I would sell the 2006 and upgrade the 2009 personally. Add RAM, SSD, new video card? USB3 card. The "New" MacPro isn't all that new. I'd wait to see what Apple will do in 2013 before going for a "New" system.
 
I would sell the 2006 and upgrade the 2009 personally. Add RAM, SSD, new video card? USB3 card. The "New" MacPro isn't all that new. I'd wait to see what Apple will do in 2013 before going for a "New" system.

A very good suggestion.
 
No. Everything would.

He mentioned audio with usb3 cards. On the mac pro, I haven't seen any fully stable usb3 cards. If they can leverage the driver stack from Apple, you'll most likely see better results. Remember these cards ship on slim margins. The ssd is nice, but it provides half the benefit you see on a laptop that is frequently opened, shut, and moved around. It is a nice feature, but hardly crucial in leveraging an 8 core against a 12 core. Large amounts of ram can often cover you for things that write a lot of scratch data.

Regarding the gpu, does Logic Pro make heavy use of OpenCL? I've never heard of this, which is why I was asking. I was just trying to look at this in the context of Logic Pro use as the primary computing requirement.
 
re usb 3.0

instead of USB 3.0, have you considered putting in an esata card? You can get transfer rates unto 6gbs with the firmtex esata card.
 
instead of USB 3.0, have you considered putting in an esata card? You can get transfer rates unto 6gbs with the firmtex esata card.

Aren't hot swappable eSATA cards quite a bit more expensive than USB 3.0 cards? On top of that, the choice of USB 3.0 peripherals is at least order of magnitude greater (read, they are less expensive). Given the above, the speed advantage (small as it is) offered by eSATA doesn't seem worth it.
 
My 2009 has 13gb, plus a 256gb SSD in the first bay..

Was thinking that my 11,000-ish benchmark could be upped to around 20,000 for not much dough.. And that would help with all the CPU heavy plugins I'm using?
 
I would think about getting the 3.33 6 core machine. If you are primarily working with audio tracks and effects plugins, you will likely not run the 6 core into the ditch unless you have crazy plug counts.

If you are primarily working with VI's (soundtrack composer for instance), you could achieve the same or better performance for less money using VSPro and slaves (either Mac or Windows) potentially.

I have quite a bit of experience with this (I run Logic, VEPro, Kontakt, Omnisphere and UAD on a 3.33 6-core with a Mac Mini server slave), so if you could be more specific about exactly what you are doing and what tools you use, we could help you better.
 
My 2009 has 13gb, plus a 256gb SSD in the first bay..

Was thinking that my 11,000-ish benchmark could be upped to around 20,000 for not much dough.. And that would help with all the CPU heavy plugins I'm using?

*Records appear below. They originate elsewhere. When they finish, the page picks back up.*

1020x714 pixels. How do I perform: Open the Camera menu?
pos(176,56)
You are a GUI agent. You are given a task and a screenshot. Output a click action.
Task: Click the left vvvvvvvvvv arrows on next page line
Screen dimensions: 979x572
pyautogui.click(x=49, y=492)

Logic will scale tracks across cores moderately well, however it does not scale plugins on a single track across cores. So if you have 100 tracks, each with one or two plugins, the cores will help. If you have 20 tracks with a stack of effects and a CPU-intensive VI on each track, the results will not be what you expect.

The problem is that there is a very large difference in what a single core can handle between a 3.33 hex and a 2.4 12-core. If you get into something that Logic doesn't distribute well across cores, you will be in trouble.

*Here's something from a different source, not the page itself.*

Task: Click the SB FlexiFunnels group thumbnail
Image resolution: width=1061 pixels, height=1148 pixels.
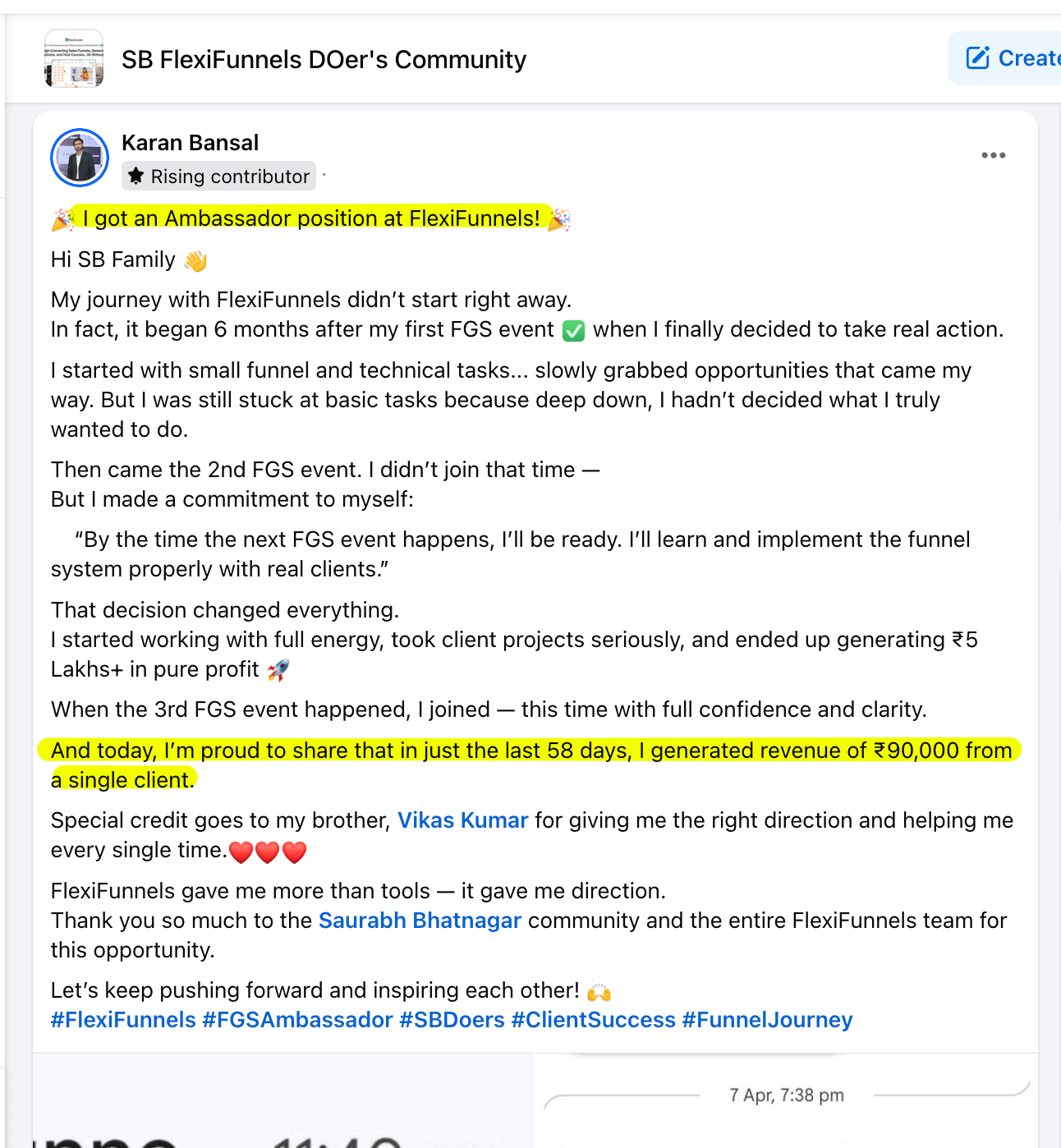Action: 74,59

How is the core distribution on your current 2009 8-core? If your workflow is resulting in fairly even loading of all 8/16 cores (hyperthreading), then going to the 12 core would give you an improvement.

If you are using any amount of East West Play libraries, you are far better off using a Windows slave via VEPro for that stuff - Play has terrible memory management under OS X.

You might even consider getting VEPro and using your 2006 as a slave for your 2009.